• _Your objective_: Go to the line containing "Given: Click the blue" in the listing below. Output that line and each later one exactly.

***

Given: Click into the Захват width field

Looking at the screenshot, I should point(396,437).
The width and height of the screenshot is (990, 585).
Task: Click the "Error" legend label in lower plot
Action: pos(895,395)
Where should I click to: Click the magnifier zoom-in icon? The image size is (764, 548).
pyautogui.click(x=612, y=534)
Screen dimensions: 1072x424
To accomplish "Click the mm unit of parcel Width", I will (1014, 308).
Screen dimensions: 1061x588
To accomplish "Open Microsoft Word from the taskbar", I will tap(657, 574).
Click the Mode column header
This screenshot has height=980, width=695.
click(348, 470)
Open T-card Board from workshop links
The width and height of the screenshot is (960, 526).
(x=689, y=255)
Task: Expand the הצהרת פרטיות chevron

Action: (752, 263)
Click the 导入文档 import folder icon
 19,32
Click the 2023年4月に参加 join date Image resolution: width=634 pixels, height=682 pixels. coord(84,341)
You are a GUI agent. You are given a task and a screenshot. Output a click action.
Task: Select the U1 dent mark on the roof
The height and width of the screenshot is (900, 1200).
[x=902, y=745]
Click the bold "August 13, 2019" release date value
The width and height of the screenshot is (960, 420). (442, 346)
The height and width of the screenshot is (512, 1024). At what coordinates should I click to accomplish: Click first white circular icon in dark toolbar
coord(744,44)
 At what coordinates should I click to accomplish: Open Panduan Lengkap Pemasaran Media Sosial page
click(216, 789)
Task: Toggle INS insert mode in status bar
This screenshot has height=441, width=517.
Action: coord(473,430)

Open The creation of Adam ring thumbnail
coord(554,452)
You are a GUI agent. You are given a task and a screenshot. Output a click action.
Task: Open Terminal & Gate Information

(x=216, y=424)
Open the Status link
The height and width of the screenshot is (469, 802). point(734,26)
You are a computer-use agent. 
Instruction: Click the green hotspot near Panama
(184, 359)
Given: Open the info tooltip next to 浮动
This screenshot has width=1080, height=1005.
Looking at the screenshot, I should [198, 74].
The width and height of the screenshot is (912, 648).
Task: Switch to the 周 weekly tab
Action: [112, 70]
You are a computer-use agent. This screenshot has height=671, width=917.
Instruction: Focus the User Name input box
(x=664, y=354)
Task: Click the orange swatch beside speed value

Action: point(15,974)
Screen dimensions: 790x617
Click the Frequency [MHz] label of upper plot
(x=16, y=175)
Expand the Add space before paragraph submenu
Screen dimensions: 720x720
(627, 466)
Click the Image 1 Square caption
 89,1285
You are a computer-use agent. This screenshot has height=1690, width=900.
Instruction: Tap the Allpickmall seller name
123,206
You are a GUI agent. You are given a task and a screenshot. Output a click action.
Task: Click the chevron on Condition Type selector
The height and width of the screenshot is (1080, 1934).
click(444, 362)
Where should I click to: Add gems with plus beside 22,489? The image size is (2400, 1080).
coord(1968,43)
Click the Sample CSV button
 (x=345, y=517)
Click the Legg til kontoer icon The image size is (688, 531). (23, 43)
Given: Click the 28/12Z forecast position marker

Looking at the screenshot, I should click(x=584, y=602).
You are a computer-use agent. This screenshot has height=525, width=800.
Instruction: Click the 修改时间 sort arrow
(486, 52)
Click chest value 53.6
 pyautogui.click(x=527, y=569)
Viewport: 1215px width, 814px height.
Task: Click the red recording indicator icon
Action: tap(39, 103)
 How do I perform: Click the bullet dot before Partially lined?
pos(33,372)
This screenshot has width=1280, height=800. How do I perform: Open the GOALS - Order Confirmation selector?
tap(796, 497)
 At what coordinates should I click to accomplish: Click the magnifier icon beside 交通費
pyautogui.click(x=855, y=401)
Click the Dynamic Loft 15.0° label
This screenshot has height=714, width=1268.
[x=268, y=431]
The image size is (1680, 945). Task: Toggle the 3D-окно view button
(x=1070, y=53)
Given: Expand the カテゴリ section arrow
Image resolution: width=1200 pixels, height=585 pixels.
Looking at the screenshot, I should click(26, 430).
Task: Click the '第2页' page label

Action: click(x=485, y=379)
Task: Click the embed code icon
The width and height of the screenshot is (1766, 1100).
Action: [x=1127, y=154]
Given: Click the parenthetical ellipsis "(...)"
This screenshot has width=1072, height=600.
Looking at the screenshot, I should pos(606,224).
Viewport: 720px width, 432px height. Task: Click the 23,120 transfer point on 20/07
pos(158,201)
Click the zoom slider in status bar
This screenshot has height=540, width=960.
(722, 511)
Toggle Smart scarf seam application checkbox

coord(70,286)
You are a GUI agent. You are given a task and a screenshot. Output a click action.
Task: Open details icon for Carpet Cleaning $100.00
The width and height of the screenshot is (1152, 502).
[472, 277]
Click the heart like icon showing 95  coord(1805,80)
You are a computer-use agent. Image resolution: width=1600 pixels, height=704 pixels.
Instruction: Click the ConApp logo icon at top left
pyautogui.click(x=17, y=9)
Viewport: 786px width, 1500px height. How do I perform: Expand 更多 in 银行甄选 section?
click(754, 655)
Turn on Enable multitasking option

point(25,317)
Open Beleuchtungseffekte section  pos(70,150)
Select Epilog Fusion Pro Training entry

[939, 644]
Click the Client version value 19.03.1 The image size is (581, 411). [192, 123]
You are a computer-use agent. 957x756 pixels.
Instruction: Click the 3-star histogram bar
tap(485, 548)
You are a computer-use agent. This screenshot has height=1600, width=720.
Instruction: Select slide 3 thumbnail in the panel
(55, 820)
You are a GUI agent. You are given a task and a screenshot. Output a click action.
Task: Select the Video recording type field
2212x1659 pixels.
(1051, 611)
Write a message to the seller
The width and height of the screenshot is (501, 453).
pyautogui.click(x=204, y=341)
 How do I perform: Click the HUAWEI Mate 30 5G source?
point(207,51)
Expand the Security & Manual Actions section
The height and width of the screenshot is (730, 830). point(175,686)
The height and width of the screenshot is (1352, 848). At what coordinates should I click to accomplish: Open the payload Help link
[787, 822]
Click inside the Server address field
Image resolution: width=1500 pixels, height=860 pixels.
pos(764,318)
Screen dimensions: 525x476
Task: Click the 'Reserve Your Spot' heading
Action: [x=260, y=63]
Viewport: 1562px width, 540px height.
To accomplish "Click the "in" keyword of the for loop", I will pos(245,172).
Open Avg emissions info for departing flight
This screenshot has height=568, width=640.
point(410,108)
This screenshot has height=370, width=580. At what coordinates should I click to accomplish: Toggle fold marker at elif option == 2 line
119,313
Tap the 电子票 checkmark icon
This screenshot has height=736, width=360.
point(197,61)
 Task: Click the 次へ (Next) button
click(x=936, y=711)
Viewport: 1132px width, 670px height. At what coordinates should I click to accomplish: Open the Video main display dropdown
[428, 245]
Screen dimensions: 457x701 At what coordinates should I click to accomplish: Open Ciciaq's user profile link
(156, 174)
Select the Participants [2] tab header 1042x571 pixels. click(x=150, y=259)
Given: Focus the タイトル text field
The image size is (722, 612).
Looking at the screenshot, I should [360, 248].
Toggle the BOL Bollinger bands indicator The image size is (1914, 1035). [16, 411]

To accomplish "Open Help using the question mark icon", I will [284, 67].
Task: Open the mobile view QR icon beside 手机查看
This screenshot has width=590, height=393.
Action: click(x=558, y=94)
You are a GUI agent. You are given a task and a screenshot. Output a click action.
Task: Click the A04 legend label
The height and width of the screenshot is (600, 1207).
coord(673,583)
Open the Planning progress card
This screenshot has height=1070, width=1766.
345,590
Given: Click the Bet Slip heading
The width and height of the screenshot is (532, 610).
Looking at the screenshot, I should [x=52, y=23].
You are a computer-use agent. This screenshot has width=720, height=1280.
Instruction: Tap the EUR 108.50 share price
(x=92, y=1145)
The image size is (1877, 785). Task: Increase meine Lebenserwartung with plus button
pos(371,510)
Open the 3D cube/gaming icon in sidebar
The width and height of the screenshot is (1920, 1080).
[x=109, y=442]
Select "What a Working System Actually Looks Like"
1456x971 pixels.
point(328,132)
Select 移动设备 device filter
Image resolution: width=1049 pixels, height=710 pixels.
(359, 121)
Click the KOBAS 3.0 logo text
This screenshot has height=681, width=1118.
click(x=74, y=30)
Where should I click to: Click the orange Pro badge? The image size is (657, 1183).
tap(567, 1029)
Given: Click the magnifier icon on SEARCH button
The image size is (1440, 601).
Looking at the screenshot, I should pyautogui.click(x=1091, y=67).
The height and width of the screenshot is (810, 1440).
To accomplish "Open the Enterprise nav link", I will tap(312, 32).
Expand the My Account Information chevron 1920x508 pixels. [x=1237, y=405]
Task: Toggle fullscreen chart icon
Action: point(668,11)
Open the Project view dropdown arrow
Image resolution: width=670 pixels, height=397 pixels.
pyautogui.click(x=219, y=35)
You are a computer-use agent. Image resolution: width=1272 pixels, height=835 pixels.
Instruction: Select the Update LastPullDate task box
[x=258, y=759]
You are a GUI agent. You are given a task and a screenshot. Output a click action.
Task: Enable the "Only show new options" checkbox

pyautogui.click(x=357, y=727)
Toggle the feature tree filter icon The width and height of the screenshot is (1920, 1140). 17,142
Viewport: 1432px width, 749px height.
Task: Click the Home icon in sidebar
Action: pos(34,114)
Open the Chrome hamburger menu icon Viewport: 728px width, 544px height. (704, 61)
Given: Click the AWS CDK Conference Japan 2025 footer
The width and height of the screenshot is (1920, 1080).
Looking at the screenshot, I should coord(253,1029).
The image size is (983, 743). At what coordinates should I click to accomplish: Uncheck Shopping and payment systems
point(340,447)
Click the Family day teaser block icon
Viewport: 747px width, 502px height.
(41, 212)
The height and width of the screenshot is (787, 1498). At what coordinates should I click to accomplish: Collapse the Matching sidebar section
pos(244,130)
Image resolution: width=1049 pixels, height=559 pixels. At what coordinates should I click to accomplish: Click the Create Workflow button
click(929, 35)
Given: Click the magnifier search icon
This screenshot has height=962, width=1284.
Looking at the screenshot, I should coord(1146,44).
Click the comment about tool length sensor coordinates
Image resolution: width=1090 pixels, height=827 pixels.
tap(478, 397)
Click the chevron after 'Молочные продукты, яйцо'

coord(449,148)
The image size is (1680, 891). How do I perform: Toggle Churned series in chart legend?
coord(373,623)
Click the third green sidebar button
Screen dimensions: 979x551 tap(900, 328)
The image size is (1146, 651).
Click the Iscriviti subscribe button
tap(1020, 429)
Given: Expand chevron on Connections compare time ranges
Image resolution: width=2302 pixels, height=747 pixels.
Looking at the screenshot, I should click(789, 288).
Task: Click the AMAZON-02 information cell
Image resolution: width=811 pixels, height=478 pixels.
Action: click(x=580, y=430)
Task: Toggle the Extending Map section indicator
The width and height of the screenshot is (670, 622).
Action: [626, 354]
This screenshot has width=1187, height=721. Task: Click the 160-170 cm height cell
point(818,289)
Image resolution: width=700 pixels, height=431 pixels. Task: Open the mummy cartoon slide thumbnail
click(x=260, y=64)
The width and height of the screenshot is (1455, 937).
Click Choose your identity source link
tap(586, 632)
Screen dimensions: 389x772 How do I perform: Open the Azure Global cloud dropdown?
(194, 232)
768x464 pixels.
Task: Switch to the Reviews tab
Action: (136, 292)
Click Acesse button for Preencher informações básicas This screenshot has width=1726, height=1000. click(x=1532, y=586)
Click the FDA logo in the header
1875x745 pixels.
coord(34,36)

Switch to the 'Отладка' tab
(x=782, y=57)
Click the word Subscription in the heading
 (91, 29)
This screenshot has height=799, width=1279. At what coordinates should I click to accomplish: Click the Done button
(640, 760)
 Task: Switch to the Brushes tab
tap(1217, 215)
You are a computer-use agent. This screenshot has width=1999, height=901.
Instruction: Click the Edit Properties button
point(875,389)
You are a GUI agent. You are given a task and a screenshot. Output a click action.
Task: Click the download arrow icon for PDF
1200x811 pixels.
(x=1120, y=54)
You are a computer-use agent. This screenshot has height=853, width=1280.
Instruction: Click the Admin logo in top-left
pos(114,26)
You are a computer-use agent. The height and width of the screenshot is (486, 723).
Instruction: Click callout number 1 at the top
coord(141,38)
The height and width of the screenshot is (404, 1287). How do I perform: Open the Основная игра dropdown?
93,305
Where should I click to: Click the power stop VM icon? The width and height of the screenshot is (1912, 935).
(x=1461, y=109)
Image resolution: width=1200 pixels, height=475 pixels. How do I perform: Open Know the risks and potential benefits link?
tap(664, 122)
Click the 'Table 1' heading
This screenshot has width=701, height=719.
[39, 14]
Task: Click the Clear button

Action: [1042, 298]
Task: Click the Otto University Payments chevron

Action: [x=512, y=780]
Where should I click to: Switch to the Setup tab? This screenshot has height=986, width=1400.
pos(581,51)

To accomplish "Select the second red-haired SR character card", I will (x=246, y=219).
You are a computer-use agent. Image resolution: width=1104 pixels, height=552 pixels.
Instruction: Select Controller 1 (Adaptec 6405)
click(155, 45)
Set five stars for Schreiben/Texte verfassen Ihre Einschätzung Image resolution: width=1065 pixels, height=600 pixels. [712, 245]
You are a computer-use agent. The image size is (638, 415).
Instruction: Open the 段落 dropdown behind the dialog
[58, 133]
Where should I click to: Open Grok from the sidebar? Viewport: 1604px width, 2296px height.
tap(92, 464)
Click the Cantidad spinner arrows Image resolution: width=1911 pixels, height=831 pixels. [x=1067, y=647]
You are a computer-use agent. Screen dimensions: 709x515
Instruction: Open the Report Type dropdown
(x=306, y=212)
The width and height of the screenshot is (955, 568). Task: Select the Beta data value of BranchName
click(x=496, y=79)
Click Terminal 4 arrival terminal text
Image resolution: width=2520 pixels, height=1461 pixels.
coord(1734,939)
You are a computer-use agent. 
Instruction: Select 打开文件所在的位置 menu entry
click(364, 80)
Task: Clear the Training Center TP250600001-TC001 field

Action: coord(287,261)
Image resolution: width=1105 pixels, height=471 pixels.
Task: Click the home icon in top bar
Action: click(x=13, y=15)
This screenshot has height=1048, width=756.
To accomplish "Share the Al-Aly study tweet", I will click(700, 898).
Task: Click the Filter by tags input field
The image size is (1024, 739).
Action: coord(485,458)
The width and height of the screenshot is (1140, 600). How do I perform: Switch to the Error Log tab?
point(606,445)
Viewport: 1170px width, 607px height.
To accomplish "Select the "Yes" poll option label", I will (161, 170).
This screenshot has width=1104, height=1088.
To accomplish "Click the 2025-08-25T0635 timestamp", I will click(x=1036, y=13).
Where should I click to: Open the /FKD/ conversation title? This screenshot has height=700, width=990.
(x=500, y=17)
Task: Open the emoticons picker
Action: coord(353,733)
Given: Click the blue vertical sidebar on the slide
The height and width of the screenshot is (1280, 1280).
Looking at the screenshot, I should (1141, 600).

***

• _Solution to this problem_:
Given: Click the blue vertical sidebar on the slide
The height and width of the screenshot is (1280, 1280).
Looking at the screenshot, I should (1141, 600).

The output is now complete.